TEXTE EXTRAIT
⁂
Survie

Macky Sall : le changement dans la continuité

rédigé le 1er mars 2012 (mis en ligne le 1er mai 2012) - Baba

Le 1er tour de l’élection
présidentielle s’est déroulé le
26 février dans un calme que
l’agitation de la campagne
électorale ne laissait pas
présager. La cristallisation
du débat politique autour
du passage en force du
président sortant, imposant
sa candidature illégitime,
a eu pour effet d’occulter
tout débat de fond sur les
questions économiques,
sociales et de gouvernance.
Dans ce contexte, les
Sénégalais-es auront à
choisir, au deuxième tour,
entre Wade et son ancien
Premier ministre et héritier
politique déchu, Macky Sall.

Au pouvoir depuis douze ans et
deux mandats, Abdoulaye Wade
l’annonçait à qui voulait l’entendre :
il serait candidat à sa propre succession, quoi
qu’en disent ses détracteurs et il gagnerait au
premier tour. S’il a échoué à se faire réélire
dès le 26 février, le président sortant a bel
et bien participé à une compétition dont les
textes, le bon sens et le peuple l’excluaient
pourtant. Ignorant les appels à retirer
une candidature qu’il déclarait lui-même
anticonstitutionnelle en 2007 [1], qualifiant
de simple « brise » les manifestations
populaires contre sa candidature, pourtant
réprimées dans le sang [2], se réfugiant derrière
la validation légale de sa candidature par un
Conseil constitutionnel aux ordres [3], Wade a
tenu et le peuple sénégalais s’est finalement
résigné à aller voter.
⁂
Relevez chacune des dates figurant dans l'article sur Macky Sall, en ne citant qu'une fois celles qui reviennent.

Éléments enregistrés
⁂
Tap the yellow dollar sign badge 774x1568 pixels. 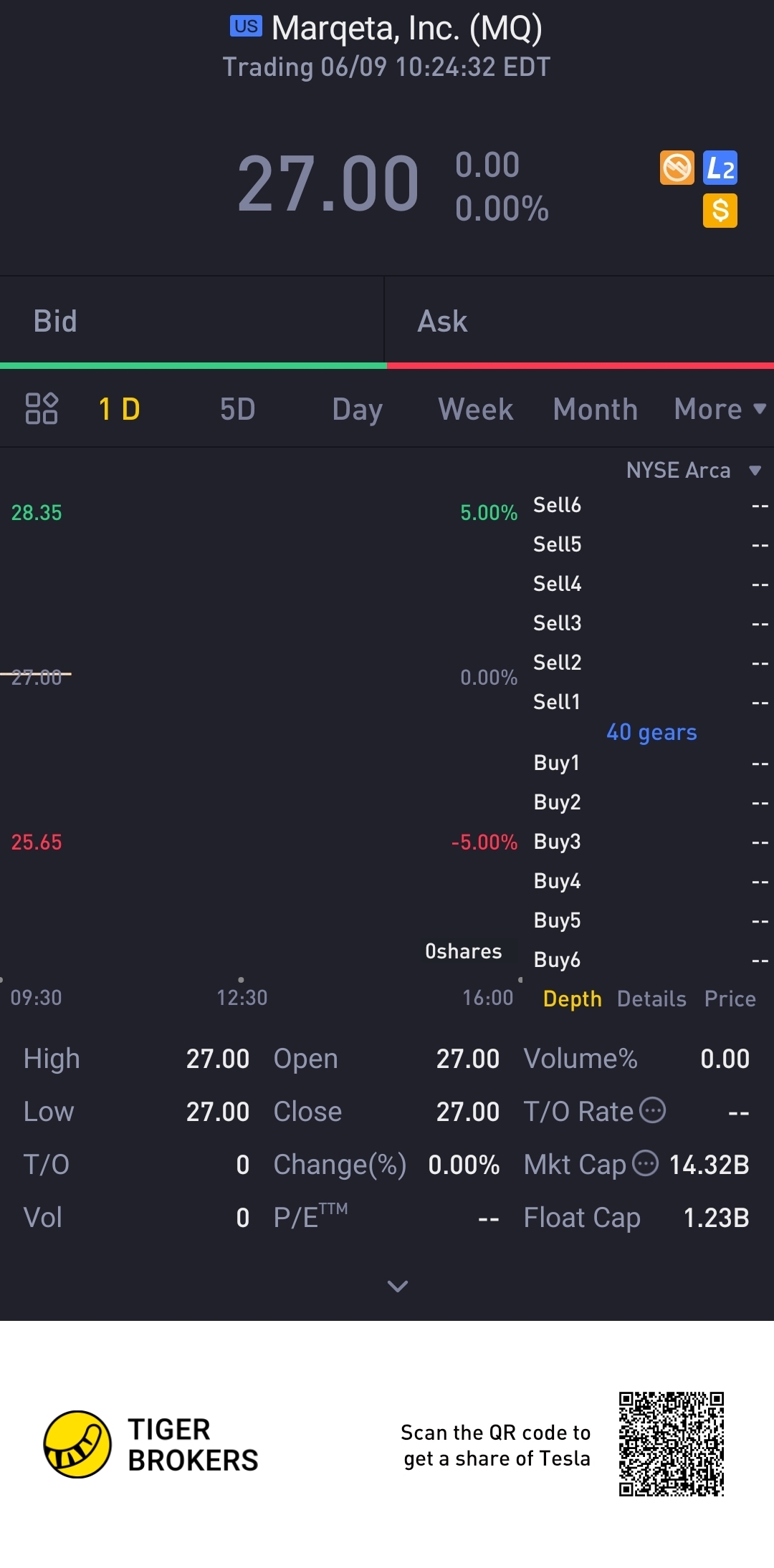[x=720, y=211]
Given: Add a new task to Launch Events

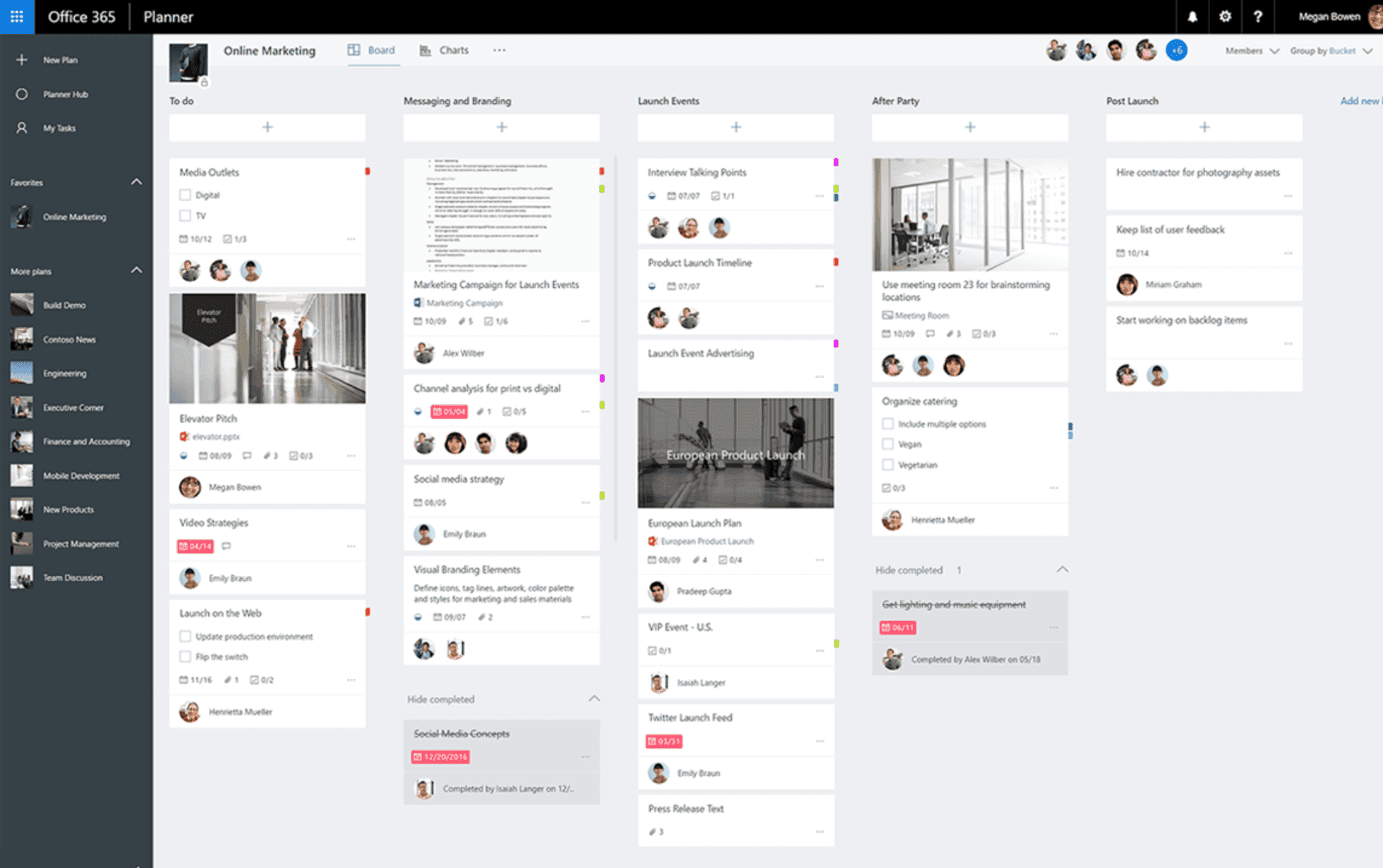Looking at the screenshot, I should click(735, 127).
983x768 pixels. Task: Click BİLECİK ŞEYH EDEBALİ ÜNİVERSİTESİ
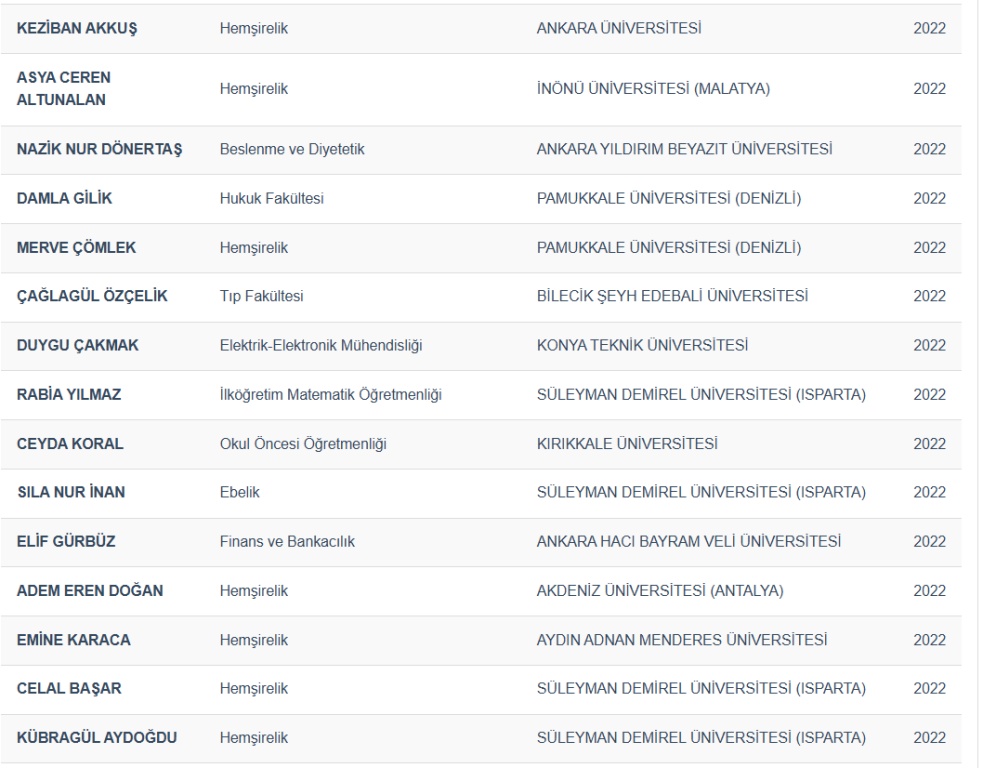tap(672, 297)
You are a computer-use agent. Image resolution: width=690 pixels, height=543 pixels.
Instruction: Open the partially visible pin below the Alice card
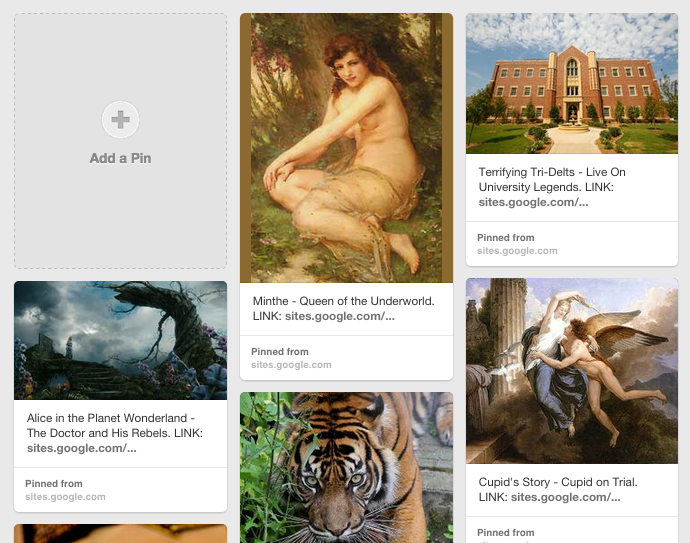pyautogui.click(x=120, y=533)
⁂
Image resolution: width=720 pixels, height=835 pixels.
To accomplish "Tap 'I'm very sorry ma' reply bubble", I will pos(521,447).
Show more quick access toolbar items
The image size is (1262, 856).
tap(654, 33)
⁂
RÉSULTAT OBTENU
1er mars 2012
1er mai 2012
26 février
2007